Bio.SwissProt package

Module contents

Code to work with the sprotXX.dat file from SwissProt.

  • Record Holds SwissProt data.

  • Reference Holds reference data from a SwissProt record.

  • read Read one SwissProt record

  • parse Read multiple SwissProt records

exception Bio.SwissProt.SwissProtParserError(*args, line=None)

Bases: ValueError

An error occurred while parsing a SwissProt file.

__init__(self, *args, line=None)

Create a SwissProtParserError object with the offending line.

class Bio.SwissProt.Record

Bases: object

Holds information from a SwissProt record.

  • entry_name Name of this entry, e.g. RL1_ECOLI.

  • data_class Either ‘STANDARD’ or ‘PRELIMINARY’.

  • molecule_type Type of molecule, ‘PRT’,

  • sequence_length Number of residues.

  • accessions List of the accession numbers, e.g. [‘P00321’]

  • created A tuple of (date, release).

  • sequence_update A tuple of (date, release).

  • annotation_update A tuple of (date, release).

  • description Free-format description.

  • gene_name Gene name. See userman.txt for description.

  • organism The source of the sequence.

  • organelle The origin of the sequence.

  • organism_classification The taxonomy classification. List of strings. (

  • taxonomy_id A list of NCBI taxonomy id’s.

  • host_organism A list of names of the hosts of a virus, if any.

  • host_taxonomy_id A list of NCBI taxonomy id’s of the hosts, if any.

  • references List of Reference objects.

  • comments List of strings.

  • cross_references List of tuples (db, id1[, id2][, id3]). See the docs.

  • keywords List of the keywords.

  • features List of tuples (key name, from, to, description). from and to can be either integers for the residue numbers, ‘<’, ‘>’, or ‘?’

  • protein_existence Numerical value describing the evidence for the existence of the protein.

  • seqinfo tuple of (length, molecular weight, CRC32 value)

  • sequence The sequence.


>>> from Bio import SwissProt
>>> example_filename = "SwissProt/sp008"
>>> with open(example_filename) as handle:
...     records = SwissProt.parse(handle)
...     for record in records:
...         print(record.entry_name)
...         print(",".join(record.accessions))
...         print(record.keywords)
...         print(repr(record.organism))
...         print(record.sequence[:20] + "...")
['MHC I', 'Transmembrane', 'Glycoprotein', 'Signal', 'Polymorphism', '3D-structure']
'Homo sapiens (Human).'

Initialize the class.

class Bio.SwissProt.Reference

Bases: object

Holds information from one reference in a SwissProt entry.

  • number Number of reference in an entry.

  • evidence Evidence code. List of strings.

  • positions Describes extent of work. List of strings.

  • comments Comments. List of (token, text).

  • references References. List of (dbname, identifier).

  • authors The authors of the work.

  • title Title of the work.

  • location A citation for the work.

# DATASET EXCERPTS:
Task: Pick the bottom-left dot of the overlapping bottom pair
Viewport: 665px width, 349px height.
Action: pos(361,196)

---

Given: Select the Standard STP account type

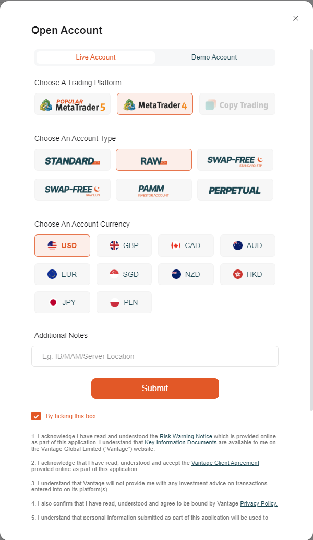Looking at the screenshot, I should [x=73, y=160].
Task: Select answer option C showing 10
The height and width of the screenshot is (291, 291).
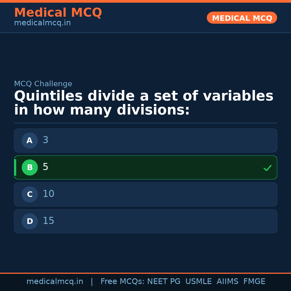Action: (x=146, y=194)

---

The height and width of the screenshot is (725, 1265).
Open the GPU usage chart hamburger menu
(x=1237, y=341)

# WHAT THE EXERCISE ASKS:
In the SwissProt package page, turn the section that begins "Holds information from one reference" into a shorter list that keeps each field and what it holds.

# ANSWER BOX:
A Reference holds one reference from a SwissProt entry:
- number: the reference's number in the entry
- evidence: evidence codes (list of strings)
- positions: extent of the work (list of strings)
- comments: list of (token, text)
- references: list of (dbname, identifier)
- authors: the work's authors
- title: the work's title
- location: a citation for the work